Como de costumbre, cada uno o dos años, acompañado de mi costilla y mis dos hijas, planifico un viaje de una semana de duración por el centro de la península y algunas localidades de Castilla y León. Esa vez había tocado Madrid, con la finalidad de ponernos al día en museos, obras de teatro y musicales; cochinillo en Segovia; en Medina del Campo, lo habitual, el castillo de La Mota; y por último, un par de días disfrutando del románico en Zamora y su inigualable gastronomía.

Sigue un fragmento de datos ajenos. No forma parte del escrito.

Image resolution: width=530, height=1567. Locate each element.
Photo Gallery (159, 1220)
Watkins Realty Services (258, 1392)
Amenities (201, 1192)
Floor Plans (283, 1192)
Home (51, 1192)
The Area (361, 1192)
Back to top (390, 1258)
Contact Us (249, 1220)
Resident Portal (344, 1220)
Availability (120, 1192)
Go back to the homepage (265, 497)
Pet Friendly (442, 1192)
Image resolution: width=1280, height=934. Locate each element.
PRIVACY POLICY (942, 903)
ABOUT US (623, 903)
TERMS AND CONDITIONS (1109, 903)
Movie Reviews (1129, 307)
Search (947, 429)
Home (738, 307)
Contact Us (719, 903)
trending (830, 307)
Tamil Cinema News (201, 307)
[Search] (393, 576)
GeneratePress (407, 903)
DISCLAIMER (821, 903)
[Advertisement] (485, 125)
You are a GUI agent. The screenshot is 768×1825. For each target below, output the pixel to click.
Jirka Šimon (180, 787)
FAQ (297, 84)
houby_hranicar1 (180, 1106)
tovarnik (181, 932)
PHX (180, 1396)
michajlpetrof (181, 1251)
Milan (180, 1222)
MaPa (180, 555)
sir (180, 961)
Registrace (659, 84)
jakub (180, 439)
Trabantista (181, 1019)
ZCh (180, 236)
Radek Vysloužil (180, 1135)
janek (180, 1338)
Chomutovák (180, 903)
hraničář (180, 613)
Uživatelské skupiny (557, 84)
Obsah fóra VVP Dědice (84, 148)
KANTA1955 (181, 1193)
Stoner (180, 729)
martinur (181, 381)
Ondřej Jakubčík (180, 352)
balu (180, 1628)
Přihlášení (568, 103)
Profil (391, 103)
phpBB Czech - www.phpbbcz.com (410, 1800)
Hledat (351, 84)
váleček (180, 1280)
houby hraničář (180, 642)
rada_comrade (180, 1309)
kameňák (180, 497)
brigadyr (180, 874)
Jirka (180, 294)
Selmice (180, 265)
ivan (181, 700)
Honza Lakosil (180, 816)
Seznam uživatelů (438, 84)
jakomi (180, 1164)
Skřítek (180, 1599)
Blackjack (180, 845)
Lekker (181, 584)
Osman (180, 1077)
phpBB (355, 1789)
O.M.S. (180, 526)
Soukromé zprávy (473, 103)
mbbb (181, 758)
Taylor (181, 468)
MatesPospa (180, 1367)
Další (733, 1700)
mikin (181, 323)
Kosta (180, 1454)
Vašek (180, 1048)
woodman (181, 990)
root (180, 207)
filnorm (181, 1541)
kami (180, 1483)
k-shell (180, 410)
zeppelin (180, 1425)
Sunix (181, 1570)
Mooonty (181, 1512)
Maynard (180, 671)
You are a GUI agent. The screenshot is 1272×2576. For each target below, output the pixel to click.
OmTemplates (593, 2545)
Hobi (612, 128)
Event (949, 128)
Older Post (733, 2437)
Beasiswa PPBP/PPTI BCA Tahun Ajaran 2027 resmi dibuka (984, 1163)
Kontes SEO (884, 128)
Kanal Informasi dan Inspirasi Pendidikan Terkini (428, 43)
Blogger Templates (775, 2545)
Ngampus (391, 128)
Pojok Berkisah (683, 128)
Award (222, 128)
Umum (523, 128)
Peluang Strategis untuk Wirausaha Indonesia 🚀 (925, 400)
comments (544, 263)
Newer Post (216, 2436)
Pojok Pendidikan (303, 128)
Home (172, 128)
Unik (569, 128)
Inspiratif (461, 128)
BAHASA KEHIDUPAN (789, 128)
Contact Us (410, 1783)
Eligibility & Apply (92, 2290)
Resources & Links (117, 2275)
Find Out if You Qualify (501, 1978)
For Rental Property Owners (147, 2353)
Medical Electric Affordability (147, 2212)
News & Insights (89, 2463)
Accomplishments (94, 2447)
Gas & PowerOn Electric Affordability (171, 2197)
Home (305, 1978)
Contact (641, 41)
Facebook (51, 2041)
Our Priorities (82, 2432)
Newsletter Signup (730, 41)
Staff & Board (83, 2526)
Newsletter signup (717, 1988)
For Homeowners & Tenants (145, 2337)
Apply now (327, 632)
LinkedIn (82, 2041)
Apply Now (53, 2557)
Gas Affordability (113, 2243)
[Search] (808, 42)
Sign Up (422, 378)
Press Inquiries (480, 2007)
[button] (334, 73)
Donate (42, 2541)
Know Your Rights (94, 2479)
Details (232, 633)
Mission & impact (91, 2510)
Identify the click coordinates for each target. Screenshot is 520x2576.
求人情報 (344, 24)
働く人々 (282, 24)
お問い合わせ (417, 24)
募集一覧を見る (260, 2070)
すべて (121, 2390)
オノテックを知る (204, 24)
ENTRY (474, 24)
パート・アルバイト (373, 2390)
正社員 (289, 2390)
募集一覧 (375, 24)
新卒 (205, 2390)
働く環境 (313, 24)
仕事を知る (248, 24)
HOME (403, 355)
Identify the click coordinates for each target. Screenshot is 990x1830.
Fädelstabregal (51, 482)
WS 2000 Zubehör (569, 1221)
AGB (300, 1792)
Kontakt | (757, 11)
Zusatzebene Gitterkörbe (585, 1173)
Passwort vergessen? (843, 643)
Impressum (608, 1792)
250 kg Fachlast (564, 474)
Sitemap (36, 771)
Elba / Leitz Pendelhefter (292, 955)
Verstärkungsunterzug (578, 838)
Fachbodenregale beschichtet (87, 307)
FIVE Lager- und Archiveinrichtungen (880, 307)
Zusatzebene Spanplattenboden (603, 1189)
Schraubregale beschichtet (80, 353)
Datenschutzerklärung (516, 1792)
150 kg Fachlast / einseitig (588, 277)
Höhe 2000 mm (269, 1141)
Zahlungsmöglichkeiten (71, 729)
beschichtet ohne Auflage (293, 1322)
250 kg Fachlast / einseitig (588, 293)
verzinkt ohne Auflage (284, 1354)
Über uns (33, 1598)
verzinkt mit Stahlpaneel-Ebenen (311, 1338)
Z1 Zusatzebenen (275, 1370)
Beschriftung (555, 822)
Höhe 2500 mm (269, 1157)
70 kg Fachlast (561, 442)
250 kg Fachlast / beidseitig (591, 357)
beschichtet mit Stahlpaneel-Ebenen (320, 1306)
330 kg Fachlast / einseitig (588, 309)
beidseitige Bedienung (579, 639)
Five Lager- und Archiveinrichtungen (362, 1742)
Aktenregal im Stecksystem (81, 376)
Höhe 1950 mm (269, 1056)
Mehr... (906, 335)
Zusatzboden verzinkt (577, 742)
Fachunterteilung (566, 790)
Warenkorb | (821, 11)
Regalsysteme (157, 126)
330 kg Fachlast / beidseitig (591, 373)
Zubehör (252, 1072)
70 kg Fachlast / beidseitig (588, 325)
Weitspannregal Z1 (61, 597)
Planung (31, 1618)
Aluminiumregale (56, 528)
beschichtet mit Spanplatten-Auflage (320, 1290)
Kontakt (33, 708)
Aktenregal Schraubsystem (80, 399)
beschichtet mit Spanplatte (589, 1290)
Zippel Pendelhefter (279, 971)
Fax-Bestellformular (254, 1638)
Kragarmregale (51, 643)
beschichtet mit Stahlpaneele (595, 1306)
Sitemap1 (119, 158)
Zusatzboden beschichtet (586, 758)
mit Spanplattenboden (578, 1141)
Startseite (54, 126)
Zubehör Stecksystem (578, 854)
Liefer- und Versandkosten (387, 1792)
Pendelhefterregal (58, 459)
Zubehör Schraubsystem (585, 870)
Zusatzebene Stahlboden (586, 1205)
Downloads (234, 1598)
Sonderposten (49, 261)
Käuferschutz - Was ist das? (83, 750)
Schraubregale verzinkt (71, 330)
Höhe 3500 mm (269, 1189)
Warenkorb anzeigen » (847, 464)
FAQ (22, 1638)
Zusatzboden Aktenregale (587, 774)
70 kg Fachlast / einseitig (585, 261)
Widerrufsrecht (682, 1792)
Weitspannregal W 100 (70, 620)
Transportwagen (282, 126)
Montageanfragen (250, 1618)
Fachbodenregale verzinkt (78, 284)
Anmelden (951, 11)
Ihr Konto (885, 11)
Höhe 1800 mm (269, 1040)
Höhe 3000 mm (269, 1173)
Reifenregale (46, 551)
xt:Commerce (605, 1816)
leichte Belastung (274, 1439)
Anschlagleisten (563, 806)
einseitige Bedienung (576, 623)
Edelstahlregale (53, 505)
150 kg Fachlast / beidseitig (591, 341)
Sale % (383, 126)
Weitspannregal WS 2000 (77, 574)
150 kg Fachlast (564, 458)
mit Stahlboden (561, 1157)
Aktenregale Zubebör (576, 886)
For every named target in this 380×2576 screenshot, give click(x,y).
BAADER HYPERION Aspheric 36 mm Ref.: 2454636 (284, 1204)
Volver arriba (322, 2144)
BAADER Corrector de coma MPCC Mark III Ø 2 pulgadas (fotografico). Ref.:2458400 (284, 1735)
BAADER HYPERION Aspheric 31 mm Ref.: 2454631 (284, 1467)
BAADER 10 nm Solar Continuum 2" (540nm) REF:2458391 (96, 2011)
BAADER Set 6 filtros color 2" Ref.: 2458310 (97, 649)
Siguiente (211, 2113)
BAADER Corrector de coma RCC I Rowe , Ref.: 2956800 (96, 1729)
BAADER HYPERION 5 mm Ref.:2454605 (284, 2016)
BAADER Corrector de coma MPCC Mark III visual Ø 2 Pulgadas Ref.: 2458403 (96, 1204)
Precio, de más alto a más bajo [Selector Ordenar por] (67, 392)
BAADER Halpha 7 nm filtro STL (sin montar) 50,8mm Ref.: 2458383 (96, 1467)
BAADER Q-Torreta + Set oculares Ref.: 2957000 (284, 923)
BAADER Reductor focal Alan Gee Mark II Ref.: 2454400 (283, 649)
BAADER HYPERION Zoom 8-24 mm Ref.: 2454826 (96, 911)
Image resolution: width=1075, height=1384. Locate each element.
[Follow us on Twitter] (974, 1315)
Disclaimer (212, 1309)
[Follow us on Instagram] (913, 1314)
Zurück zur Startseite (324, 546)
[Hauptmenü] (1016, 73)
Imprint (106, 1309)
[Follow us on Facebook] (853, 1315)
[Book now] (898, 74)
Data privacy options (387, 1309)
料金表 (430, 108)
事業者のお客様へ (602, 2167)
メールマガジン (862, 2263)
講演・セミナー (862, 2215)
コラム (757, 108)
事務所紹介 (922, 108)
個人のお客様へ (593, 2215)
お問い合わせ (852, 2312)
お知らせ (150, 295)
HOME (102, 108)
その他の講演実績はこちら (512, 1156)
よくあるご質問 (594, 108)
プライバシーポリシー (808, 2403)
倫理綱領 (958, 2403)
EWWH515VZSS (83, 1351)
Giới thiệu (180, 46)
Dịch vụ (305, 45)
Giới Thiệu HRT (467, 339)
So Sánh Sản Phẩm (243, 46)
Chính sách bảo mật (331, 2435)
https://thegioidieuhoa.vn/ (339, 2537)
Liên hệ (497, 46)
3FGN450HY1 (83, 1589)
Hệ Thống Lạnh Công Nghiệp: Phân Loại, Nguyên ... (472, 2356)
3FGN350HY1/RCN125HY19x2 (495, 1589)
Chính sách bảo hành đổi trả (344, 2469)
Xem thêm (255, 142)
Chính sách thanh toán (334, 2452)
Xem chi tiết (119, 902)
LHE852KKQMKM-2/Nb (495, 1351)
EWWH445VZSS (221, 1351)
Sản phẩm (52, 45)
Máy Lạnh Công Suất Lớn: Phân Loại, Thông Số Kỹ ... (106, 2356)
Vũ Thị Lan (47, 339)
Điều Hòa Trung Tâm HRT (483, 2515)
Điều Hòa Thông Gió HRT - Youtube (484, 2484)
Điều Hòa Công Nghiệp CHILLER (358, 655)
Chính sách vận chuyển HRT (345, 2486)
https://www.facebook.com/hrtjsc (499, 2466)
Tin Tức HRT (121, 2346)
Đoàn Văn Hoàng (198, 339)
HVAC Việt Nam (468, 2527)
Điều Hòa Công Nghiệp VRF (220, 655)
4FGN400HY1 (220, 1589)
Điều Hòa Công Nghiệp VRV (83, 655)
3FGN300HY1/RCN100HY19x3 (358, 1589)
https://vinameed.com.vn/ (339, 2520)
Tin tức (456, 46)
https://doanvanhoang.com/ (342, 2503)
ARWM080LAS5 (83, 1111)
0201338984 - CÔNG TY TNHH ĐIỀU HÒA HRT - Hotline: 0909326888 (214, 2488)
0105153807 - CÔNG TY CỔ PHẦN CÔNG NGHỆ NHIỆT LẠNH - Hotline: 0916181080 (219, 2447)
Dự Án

Todo estaba transcurriendo con absoluta normalidad y según lo programado, hasta la etapa que nos llevaba a la capital zamorana. Sucedió cuando decidimos parar en Toro, con el propósito de tomar un aperitivo y echar una meadita. La cafetería, en el centro de la villa y al lado de donde pudimos aparcar el coche, tenía una barra larga que iba desde casi la entrada hasta la puerta que daba acceso a los servicios. Del mostrador hasta la pared frontal habría unos cinco o seis metros y, al fondo, media docena de mesas y sillas. Eran las dos y media de un martes, hora en que los parroquianos ya se habían recogido en sus domicilios; por ello estaba la cafetería vacía. Solo estábamos nosotros cuatro acodados en el mostrador, ya que la intención era permanecer allí poco tiempo y continuar el camino. Recuerden las medidas que les he señalado arriba porque voy a explicarles, a continuación, lo que ocurrió: entraron dos tipos frisando la treintena y se detuvieron al lado de la entrada. Solicitaron las consumiciones y uno de ellos se dirigió al baño. Cuando pasó a nuestro lado rozó su brazo con nuestros cuerpos, con los cuatro. Nos miramos asombrados, con caras de incredulidad, ya que tenía espacio de sobra para pasar. Cuando salió del aseo volvió a repetir la operación y, entonces, nos reímos un rato. Lo extraño de todo ello es que el joven no mostraba cara de provocación ni de enfrentamiento, como si no nos hubiera visto. La camarera lo había presenciado todo; sin embargo, no parecía inquieta. Una de las hijas soltó que probablemente era normal entre los del lugar. Puede que no me crean pero les juro que lo que pasó a continuación fue cierto: el segundo hombre repitió los mismos movimientos que el otro, tanto a la ida como a la vuelta. Yo no le quitaba ojo a la camarera y, cuando le hice un gesto de lo raro de aquello, se limitó a preguntarme si deseaba algo más.
Ayer, ojeando un álbum de fotos de un viaje a Nueva York, vi una de ellas tomada en la Quinta Avenida, en hora punta, donde un enjambre humano pulula sin tocarse y recordé aquel viaje y aquella parada en Toro. ¿Se imaginan a aquel par de impresentables caminando por esa gran avenida? ¿Cuánto tiempo resistirían sin recibir un guantazo o varios? Yo no puedo imaginarlo por más esfuerzo que haga pero les digo, créanme, que el roce no siempre hace el cariño.